Quote:

Chant said:
pardon me for saying it...

but you call guantanamo (or however the hell you spell it) humane?

it isn't until recently that they've begun releasing POW's incarcerated there.

These people had been denied their rights for so long that it can hardly be called "right"




I answered all these points in another topic already, Chant

    Newsweek lied, people died ?
    HERE



It's very frustrating for me to see how distortedly this U.S. military action is portrayed in the U.S. by a Bush-hating liberal media, and even more so outside the United States.


Here's a PBS story detailing the facts concerning Guantanamo Bay, giving a very balanced detailing of both perspectives, from June 15th, when all this frenzy kicked up again recently:

http://www.pbs.org/newshour/bb/military/jan-june05/gitmo_6-15.html


With some talking points from the story and panel discussion:


    BRIG. GEN. THOMAS HEMINGWAY: The rules of evidence and procedure established for trials by military commission compare favorably to those being used in the International Criminal Tribunal for Rwanda and the International Criminal Tribunal for the former Yugoslavia. These rules are consistent with our national commitment to adhere to the rule of law.

    BRIG. GEN. THOMAS HEMINGWAY: ... the primary reason that we hold people is to get them off the battlefield, and secondarily to gain intelligence.

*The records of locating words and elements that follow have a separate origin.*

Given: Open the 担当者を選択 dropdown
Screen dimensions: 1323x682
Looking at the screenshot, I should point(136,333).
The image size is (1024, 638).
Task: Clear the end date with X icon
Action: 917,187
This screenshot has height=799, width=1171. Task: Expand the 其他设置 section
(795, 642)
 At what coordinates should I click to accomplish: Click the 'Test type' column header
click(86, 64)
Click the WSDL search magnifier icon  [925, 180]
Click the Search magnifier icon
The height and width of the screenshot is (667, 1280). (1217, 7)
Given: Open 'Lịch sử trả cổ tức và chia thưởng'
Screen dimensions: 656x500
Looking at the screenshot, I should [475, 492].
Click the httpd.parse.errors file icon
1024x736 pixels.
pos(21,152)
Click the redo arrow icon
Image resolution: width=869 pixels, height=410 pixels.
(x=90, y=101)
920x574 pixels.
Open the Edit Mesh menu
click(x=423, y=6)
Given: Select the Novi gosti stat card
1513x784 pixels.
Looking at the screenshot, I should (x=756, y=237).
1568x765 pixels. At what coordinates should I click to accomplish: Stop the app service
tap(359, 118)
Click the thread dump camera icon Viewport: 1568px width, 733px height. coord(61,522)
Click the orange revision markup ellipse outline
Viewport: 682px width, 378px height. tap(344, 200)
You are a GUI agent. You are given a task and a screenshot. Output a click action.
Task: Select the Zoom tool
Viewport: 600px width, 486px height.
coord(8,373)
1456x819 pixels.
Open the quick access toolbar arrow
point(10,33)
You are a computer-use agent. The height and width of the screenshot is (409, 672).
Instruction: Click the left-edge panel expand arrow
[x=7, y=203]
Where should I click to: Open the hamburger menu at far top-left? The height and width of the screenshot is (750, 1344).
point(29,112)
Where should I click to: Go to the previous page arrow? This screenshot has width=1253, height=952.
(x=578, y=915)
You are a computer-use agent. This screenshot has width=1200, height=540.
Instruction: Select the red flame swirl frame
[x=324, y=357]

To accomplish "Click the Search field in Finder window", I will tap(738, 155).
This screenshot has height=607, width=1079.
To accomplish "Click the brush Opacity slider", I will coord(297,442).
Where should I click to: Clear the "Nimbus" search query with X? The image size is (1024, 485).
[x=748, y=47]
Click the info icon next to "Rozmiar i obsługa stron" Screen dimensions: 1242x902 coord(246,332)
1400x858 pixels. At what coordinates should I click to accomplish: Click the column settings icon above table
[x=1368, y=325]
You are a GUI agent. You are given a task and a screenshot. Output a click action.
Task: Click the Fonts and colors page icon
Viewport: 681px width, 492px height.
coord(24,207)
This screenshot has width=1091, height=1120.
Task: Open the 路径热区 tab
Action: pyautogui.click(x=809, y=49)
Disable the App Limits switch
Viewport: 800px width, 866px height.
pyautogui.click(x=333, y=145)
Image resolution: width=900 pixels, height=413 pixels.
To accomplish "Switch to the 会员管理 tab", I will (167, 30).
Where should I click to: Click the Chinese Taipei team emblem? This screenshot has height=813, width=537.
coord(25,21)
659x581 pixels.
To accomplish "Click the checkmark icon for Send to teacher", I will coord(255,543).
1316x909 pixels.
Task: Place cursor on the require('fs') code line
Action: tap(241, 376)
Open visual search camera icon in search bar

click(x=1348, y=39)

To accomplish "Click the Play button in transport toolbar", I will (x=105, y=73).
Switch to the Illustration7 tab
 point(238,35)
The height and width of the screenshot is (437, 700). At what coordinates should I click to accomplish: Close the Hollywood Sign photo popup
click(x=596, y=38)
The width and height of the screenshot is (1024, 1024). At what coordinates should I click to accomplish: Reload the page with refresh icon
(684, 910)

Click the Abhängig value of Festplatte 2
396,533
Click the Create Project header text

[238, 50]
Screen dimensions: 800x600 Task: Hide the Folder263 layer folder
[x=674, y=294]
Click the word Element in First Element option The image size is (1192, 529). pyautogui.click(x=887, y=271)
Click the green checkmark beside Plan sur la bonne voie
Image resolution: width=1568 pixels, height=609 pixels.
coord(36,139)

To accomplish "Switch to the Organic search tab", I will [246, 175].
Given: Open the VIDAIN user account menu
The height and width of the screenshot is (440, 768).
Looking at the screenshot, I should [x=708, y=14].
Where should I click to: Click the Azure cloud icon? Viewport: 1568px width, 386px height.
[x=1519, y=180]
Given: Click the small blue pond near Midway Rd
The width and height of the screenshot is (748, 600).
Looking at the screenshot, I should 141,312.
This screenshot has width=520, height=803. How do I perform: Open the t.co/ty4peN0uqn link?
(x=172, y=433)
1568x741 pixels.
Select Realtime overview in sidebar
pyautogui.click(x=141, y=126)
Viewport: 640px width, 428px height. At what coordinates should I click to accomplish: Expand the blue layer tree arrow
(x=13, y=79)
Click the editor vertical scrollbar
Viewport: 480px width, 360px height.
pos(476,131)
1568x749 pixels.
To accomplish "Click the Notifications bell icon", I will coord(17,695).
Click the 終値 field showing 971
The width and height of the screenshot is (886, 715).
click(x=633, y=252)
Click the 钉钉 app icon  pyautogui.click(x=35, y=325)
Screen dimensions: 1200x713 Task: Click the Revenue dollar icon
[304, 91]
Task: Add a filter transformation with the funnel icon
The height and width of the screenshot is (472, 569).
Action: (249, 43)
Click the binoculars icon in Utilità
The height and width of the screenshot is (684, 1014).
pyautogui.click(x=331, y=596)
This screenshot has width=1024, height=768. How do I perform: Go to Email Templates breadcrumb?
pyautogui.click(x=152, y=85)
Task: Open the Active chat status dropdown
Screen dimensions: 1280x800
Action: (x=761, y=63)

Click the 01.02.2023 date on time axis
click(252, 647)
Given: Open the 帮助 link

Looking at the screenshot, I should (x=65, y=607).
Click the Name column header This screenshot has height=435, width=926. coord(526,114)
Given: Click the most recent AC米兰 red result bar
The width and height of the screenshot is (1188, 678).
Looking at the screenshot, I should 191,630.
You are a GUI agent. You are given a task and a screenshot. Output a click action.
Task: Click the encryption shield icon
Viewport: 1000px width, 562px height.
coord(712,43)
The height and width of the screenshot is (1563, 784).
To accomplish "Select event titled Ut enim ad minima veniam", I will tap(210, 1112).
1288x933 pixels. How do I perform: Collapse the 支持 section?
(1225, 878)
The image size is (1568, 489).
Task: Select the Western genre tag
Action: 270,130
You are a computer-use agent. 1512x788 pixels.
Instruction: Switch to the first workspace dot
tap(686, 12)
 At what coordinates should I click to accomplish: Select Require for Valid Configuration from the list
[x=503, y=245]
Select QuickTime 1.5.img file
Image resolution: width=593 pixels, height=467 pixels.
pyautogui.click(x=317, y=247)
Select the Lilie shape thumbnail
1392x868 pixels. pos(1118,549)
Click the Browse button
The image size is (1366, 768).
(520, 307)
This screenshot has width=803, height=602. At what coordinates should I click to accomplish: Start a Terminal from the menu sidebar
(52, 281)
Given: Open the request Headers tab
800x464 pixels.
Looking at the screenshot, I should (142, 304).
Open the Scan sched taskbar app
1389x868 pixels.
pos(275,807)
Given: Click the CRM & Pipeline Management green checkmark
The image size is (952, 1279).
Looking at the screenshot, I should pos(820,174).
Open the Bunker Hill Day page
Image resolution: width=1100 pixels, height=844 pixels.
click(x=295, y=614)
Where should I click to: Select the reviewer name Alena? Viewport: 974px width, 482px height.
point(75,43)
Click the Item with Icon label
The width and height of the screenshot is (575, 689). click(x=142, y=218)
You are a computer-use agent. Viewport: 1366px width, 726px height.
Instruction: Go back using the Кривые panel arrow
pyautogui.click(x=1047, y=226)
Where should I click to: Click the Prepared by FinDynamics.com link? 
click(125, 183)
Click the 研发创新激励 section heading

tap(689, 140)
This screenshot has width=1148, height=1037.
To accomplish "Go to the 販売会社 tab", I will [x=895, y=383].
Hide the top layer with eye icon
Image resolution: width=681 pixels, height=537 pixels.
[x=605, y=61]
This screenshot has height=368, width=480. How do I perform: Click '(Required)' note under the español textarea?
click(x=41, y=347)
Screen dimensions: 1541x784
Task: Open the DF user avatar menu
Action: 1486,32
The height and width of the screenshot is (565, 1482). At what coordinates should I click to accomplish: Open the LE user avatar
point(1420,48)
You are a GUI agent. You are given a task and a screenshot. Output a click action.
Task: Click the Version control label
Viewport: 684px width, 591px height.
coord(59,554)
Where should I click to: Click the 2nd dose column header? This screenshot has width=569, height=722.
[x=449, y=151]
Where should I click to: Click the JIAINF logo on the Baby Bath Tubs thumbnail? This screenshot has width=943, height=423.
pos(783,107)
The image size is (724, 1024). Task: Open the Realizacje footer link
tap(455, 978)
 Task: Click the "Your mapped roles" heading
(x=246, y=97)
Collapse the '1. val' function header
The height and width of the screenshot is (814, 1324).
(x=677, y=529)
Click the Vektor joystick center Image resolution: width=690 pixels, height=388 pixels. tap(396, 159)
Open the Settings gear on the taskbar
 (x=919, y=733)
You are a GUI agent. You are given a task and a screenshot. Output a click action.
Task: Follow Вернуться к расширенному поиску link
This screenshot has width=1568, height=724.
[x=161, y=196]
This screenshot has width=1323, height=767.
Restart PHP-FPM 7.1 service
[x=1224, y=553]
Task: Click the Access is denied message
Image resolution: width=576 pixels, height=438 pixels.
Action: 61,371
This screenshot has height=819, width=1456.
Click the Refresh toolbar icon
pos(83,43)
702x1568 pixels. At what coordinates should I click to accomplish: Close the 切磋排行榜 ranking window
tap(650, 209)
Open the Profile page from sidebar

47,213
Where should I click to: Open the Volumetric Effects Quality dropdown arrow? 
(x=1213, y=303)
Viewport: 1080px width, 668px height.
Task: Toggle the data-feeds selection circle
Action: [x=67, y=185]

    SEN. JON KYL: They're not in a legal limbo any more than any other prisoners in any other war were in limbo when they were captured.
    The concept here of capturing people on the battlefield is to get them in a position where they can't cause you anymore harm.
    And, secondly, for those who can give you good intelligence information, obtain that information, too, to prevent further harm to your troops or to civilians in the case of terrorists.
    That's the purpose for detaining these prisoners, these combatants who were shooting at our troops. Now, there are some who believe that they should be tried. Tried for what? You don't try prisoners of war. You hold them until the conflict is over with. There are some who have been accused of war crimes or who will be accused of war crimes. They will receive trials through military commissions that have been set up and the rules of procedure for those have been described. And they are complete and thorough.
    And I don't know of anybody who is suggesting here this evening that those rules are not appropriate.

    SEN. JON KYL: What's happened is that the U.S. Supreme Court has said that because Guantanamo is under U.S. control, some rules relating to U.S. procedures apply, including habeas corpus, which means that the people have a right to have their status reviewed.
    And after that ruling, the status of every one of these detainees was reviewed. Some of them were released as a result of that review.
    But the kind of people who remain held are terrorist trainers, bomb makers, extremist recruiters and financers, bodyguards of Osama bin Laden, would-be suicide bombers, folks like this.
    They're the ones that continue to be held -- not in limbo as if they have some right to a determination and a trial by jury or something, but being held until this conflict over with so they don't cause any more harm.

    Just bear a couple other things in mind here to put it in perspective. The idea here is to try to separate out those who need to be held from those who could be released. Well, we released a bunch of them and guess what? Twelve of them, at least that we picked up subsequently, went right back to fighting us again.
    And, again, the point of keeping prisoners during a conflict is so that they don't go back and hurt your people again.
    And the war on terror, it is true; they don't all come from Afghanistan. They come from a lot of places in the world and you don't know where they are going to strike.

    SEN. JON KYL: Well, sure. That's been the case with every war. You wait until the war is over to release the prisoners.
    This isn't sport fishing, you know, catch and release. This is serious business. What would you charge them with -- that they were fighting us and that they might fight us again and you're going to go back and find somebody that was in Afghanistan, this guy, and have him come testify that yeah, if he were released, he would probably fight again -- in no conflict ever -- just take World War II, for example, did we ever try anybody. We never charged the German POWs and tried them; we simply held them until the end of the war was over. And that's the same thing here.